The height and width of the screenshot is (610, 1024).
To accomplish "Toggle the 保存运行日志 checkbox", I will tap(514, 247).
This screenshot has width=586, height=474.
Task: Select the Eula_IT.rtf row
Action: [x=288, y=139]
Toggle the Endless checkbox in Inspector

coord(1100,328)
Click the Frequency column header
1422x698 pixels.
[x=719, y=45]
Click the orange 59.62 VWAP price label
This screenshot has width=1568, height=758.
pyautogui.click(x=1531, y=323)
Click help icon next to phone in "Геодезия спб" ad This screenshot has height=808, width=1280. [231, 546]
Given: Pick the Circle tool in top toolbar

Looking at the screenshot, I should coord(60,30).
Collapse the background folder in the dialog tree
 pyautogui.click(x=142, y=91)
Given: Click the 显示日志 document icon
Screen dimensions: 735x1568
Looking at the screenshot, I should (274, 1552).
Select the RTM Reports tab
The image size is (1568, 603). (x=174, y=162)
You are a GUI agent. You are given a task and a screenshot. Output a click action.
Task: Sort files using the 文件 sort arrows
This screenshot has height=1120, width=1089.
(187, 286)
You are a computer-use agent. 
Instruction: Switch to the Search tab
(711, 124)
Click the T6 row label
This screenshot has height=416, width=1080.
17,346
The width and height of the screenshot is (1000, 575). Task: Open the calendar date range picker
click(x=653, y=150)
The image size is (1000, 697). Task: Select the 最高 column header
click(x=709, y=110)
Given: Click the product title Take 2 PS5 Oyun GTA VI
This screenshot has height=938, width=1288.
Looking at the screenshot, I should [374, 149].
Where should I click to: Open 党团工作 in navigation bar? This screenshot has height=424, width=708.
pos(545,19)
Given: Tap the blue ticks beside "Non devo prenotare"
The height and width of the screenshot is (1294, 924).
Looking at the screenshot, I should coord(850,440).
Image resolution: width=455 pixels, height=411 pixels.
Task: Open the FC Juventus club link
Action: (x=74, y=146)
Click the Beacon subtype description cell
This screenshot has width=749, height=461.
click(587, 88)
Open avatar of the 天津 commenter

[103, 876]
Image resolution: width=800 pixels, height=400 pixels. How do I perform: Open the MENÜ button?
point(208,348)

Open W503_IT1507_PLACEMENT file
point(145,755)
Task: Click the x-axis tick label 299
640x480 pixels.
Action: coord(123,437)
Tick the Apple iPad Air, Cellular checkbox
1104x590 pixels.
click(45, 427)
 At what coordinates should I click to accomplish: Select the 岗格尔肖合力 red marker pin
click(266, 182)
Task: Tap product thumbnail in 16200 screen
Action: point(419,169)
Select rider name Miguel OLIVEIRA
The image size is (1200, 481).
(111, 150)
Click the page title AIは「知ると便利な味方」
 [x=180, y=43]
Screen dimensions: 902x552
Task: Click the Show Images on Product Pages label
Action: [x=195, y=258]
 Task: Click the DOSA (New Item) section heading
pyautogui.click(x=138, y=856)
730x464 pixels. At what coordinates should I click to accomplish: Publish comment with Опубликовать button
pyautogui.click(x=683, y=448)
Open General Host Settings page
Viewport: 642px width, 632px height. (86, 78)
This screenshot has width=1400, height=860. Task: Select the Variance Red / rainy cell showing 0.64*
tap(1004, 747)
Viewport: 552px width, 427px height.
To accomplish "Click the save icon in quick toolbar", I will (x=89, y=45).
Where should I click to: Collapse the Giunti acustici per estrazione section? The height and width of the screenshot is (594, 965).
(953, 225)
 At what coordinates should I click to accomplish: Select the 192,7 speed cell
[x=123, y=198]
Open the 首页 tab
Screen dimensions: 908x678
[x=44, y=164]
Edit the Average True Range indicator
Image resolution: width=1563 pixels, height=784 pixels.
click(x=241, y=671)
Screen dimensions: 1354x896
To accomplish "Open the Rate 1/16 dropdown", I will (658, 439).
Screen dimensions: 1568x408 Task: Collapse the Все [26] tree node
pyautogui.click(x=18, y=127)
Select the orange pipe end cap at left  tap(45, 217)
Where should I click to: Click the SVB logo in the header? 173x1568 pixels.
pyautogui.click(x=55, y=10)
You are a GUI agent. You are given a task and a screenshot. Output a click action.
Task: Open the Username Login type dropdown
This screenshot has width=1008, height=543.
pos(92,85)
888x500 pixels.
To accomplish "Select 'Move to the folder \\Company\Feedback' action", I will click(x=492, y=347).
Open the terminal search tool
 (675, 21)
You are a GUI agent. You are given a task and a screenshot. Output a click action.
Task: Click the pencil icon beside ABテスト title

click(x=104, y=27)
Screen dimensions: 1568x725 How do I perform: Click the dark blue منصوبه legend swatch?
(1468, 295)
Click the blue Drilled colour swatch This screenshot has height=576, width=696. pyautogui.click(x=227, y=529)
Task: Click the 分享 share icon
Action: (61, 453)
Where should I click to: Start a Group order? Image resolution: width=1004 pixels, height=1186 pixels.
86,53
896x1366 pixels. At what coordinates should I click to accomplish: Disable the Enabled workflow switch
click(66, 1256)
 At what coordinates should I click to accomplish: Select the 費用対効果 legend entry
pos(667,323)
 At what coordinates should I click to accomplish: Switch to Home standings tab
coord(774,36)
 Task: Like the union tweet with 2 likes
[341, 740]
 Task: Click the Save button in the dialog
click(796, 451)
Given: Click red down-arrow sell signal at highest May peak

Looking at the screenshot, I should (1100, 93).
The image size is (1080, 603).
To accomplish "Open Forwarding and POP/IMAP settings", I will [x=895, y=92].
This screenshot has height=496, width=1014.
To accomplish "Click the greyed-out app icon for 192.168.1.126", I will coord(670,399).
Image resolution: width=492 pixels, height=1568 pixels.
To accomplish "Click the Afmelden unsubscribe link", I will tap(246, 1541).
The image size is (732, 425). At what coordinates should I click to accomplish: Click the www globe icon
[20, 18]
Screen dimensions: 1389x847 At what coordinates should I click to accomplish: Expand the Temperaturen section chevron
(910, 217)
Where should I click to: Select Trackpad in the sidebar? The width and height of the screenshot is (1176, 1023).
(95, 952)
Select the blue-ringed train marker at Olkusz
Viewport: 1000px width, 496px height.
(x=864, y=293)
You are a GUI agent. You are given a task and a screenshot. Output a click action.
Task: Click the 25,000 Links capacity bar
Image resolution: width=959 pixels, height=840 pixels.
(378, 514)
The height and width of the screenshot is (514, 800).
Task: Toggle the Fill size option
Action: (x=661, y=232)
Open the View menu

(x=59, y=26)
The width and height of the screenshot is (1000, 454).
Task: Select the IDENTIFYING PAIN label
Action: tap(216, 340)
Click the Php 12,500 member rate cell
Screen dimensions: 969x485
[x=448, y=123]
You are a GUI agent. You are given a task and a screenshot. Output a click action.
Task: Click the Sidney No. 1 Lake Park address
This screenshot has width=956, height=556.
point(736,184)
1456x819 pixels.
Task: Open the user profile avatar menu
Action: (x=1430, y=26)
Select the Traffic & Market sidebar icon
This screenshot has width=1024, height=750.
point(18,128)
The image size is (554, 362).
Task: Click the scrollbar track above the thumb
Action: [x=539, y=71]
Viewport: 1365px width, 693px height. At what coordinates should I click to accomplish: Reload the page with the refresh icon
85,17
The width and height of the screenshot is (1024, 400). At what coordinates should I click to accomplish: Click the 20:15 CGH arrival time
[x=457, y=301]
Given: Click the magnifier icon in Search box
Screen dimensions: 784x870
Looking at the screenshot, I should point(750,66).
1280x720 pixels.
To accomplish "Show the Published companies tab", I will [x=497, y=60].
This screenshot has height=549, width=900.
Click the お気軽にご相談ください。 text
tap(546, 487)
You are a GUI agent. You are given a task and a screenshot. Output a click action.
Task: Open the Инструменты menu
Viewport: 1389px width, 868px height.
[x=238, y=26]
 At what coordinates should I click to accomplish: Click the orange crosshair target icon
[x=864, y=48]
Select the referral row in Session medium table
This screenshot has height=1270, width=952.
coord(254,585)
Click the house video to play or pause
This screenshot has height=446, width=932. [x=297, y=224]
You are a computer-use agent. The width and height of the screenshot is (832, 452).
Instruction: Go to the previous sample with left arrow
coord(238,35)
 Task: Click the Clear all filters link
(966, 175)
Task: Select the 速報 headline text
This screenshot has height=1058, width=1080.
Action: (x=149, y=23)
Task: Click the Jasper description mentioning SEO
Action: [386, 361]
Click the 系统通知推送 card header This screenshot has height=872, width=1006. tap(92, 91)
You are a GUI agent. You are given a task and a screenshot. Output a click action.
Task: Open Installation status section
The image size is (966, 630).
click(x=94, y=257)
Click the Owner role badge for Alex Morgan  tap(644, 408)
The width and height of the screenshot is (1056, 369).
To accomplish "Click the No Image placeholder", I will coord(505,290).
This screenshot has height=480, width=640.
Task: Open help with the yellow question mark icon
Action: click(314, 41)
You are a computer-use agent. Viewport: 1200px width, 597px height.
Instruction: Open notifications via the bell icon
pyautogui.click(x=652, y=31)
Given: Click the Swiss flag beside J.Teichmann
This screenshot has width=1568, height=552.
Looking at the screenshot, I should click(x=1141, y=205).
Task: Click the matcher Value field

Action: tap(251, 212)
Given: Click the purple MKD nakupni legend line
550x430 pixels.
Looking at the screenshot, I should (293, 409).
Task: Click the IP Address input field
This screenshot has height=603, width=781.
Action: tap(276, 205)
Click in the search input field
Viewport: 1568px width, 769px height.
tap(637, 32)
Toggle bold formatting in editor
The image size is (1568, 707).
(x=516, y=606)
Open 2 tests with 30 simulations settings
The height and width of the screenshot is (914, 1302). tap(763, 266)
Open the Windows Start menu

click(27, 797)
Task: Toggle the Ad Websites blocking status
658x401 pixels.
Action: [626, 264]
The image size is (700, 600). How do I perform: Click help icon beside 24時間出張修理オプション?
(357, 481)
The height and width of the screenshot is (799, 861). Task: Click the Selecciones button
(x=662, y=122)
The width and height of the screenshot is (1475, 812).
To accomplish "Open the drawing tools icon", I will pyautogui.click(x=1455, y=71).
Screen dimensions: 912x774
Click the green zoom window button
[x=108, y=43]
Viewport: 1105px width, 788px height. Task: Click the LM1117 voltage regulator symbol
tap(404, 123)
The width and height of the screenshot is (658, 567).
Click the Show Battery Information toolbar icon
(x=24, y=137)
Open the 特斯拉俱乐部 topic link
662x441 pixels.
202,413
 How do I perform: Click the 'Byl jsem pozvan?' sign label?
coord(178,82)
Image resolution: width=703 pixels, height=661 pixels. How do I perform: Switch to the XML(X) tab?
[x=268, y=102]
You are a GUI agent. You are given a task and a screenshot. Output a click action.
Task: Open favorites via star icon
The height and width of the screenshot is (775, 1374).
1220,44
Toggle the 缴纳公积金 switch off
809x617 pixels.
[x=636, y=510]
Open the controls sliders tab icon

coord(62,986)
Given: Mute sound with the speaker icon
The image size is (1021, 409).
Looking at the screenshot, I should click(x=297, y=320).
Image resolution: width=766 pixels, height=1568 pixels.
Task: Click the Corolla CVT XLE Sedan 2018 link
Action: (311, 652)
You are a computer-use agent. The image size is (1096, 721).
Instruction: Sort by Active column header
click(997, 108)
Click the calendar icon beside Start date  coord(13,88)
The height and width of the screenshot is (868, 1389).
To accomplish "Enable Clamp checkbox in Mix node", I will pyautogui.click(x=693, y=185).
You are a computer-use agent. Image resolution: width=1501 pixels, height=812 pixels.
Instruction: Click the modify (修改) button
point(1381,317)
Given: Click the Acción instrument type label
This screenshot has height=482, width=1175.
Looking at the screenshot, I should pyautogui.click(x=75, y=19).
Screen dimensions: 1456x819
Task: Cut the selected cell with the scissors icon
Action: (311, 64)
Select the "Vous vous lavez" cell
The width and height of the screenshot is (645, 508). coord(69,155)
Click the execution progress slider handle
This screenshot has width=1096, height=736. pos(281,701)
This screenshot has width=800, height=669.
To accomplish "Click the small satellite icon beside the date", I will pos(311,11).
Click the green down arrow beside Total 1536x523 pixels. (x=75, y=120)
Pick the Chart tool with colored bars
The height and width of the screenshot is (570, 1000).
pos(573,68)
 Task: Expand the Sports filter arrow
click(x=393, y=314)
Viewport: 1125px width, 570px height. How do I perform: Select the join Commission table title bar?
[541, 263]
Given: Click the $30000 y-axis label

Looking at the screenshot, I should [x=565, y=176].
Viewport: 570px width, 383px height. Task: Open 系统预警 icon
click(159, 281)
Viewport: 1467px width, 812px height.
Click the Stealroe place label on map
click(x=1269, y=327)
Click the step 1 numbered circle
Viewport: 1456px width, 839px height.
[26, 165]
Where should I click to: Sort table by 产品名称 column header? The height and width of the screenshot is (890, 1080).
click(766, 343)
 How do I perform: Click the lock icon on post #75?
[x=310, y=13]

***

EXERCISE OBJECTIVE
An exact copy is needed of the closing lines of the entries above, counting from the one that contains "Click the green down" and including it and the last.

ANSWER TO THIS EXERCISE
Click the green down arrow beside Total 1536x523 pixels. (x=75, y=120)
Pick the Chart tool with colored bars
The height and width of the screenshot is (570, 1000).
pos(573,68)
 Task: Expand the Sports filter arrow
click(x=393, y=314)
Viewport: 1125px width, 570px height. How do I perform: Select the join Commission table title bar?
[541, 263]
Given: Click the $30000 y-axis label

Looking at the screenshot, I should [x=565, y=176].
Viewport: 570px width, 383px height. Task: Open 系统预警 icon
click(159, 281)
Viewport: 1467px width, 812px height.
Click the Stealroe place label on map
click(x=1269, y=327)
Click the step 1 numbered circle
Viewport: 1456px width, 839px height.
[26, 165]
Where should I click to: Sort table by 产品名称 column header? The height and width of the screenshot is (890, 1080).
click(766, 343)
 How do I perform: Click the lock icon on post #75?
[x=310, y=13]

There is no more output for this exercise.